Once the precoding weights are computed, the result is used to obtain the corresponding combining weights. Assuming the channel is known, the unconstrained optimal precoding weights can be obtained by diagonalizing the channel matrix and extracting the first NtRF dominating modes.

The transmit beam pattern for both cases is shown in Figure 7. The response patterns show that even in a multipath environment, the number of dominant directions is limited. The beam pattern using the hybrid weights is similar to the beam pattern obtained using the optimal weights, especially for the dominant beams. This result means that the data streams can be successfully transmitted through those beams using hybrid weights.

Figure 8

Figure 8 Spectral efficiency of all-digital and hybrid systems.

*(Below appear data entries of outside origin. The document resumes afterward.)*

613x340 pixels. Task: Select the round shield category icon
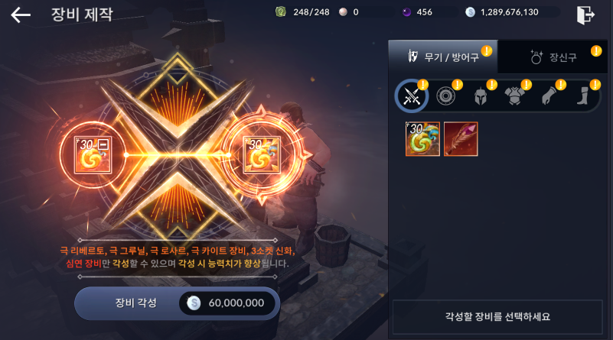coord(445,96)
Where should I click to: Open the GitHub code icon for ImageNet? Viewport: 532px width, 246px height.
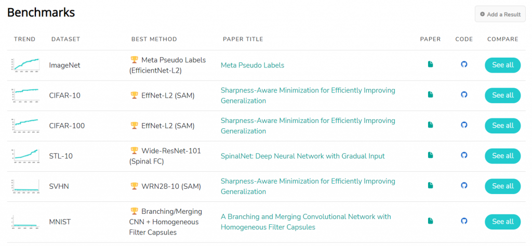tap(464, 64)
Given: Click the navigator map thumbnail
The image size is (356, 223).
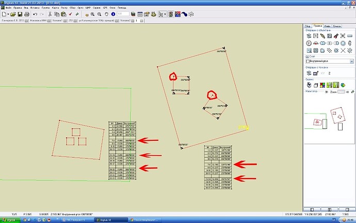Looking at the screenshot, I should point(329,118).
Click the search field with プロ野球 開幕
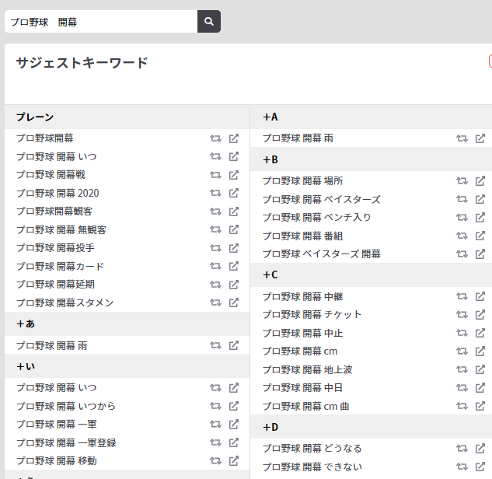The image size is (492, 479). click(101, 21)
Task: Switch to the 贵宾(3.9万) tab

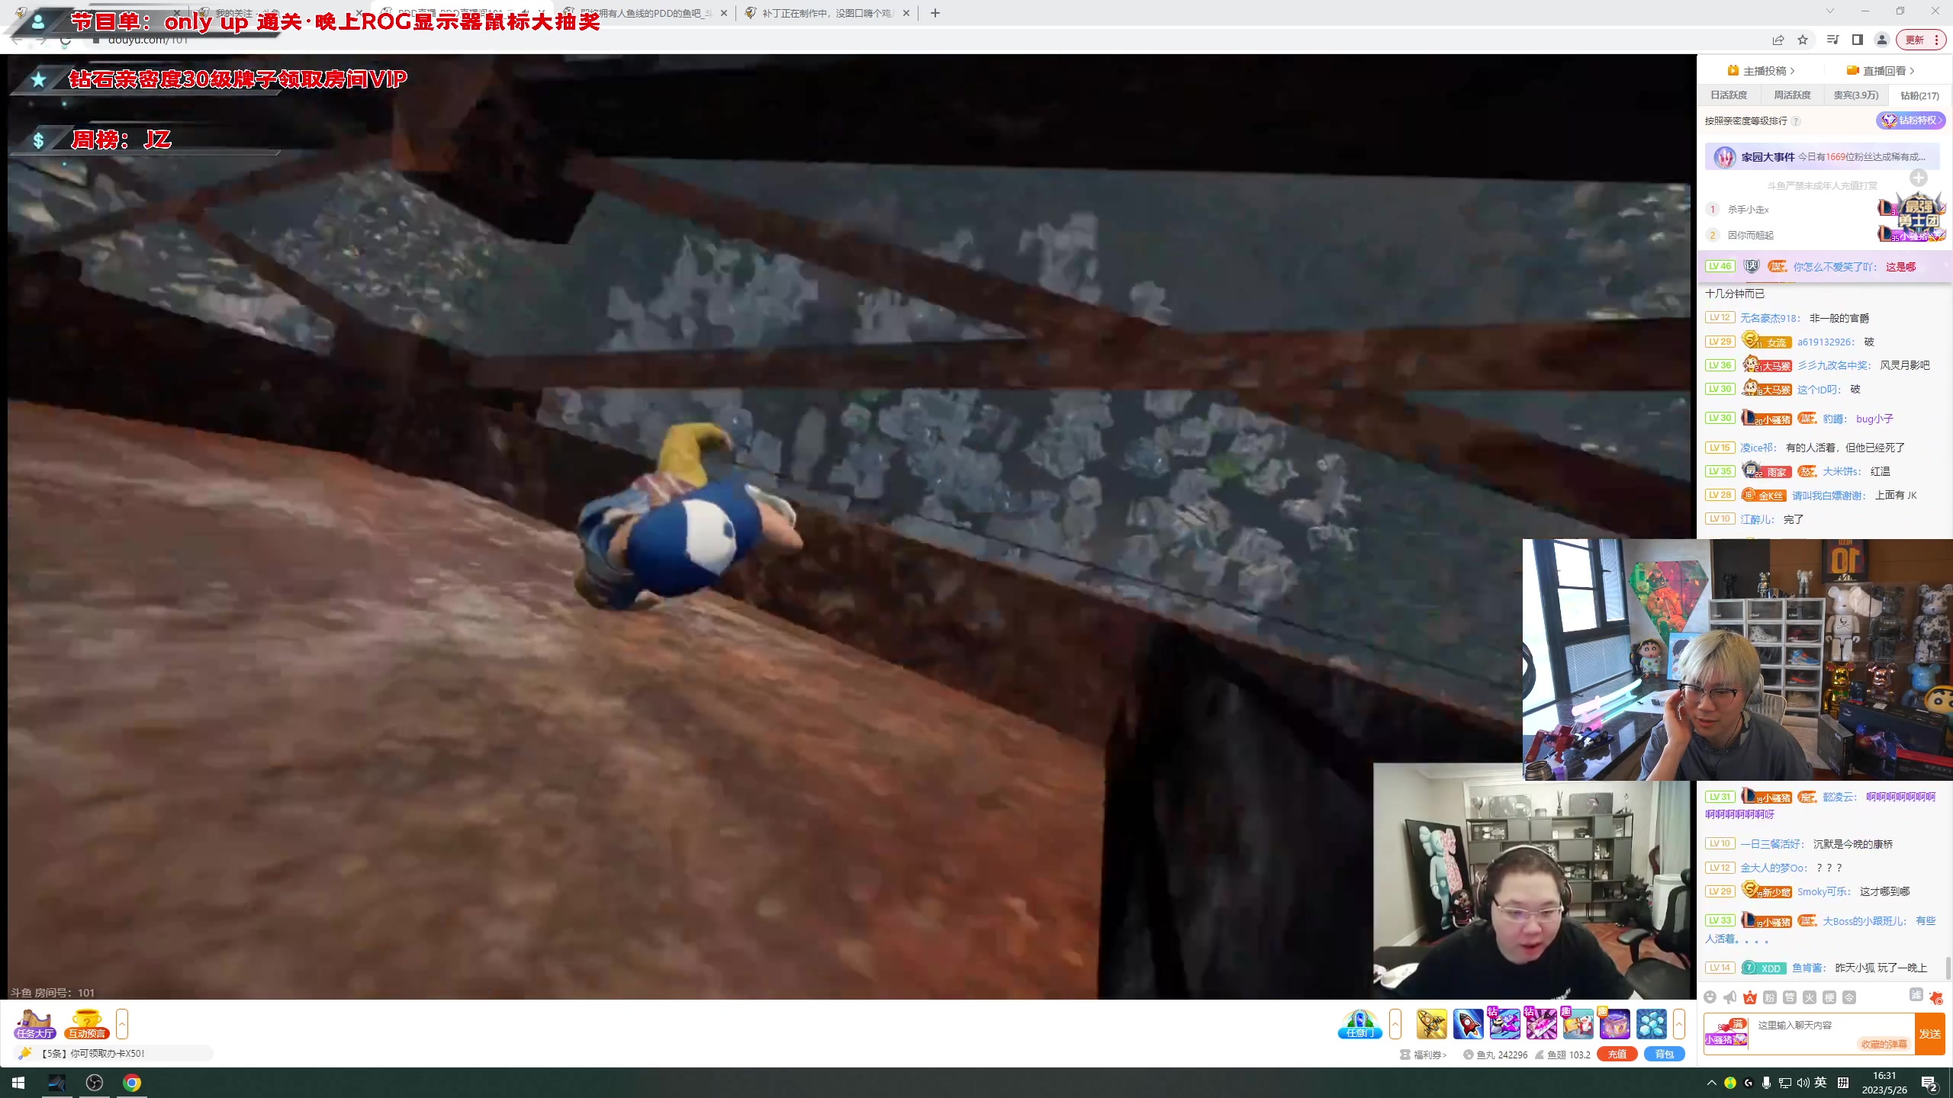Action: click(1855, 95)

One of the system-level performance metrics of a 5G system is the spectral efficiency. Figure 8 compares the spectral efficiency achieved using the optimal weights with the proposed hybrid beamforming weights. The simulation assumes one or two data streams. The transmit antenna array is assumed to be at a base station, with a focused beam coverage of 60 degrees in azimuth and 20 degrees in elevation. The signal can arrive at the receive array from any direction. The resulting spectral efficiency curve is obtained from 50 Monte Carlo trials for each SNR. Figure 8 shows that the spectral efficiency improves significantly by increasing the number of data streams. In addition, hybrid beamforming can perform close to what optimal weights can offer and uses less hardware.

SUMMARY

MIMO systems enable spatial multiplexing techniques that can be used to improve data throughput. This improvement is achieved by applying a set of precoding and combining weights derived from the channel matrix. Because 5G systems require large antenna arrays, applying digital weights on each antenna element is not always practical. Hybrid beamforming can be applied in a mixed RF and digital beamforming system to lower system costs. System modeling techniques can be used to explore system tradeoffs before any hardware is built, which can prevent costly errors and project delays.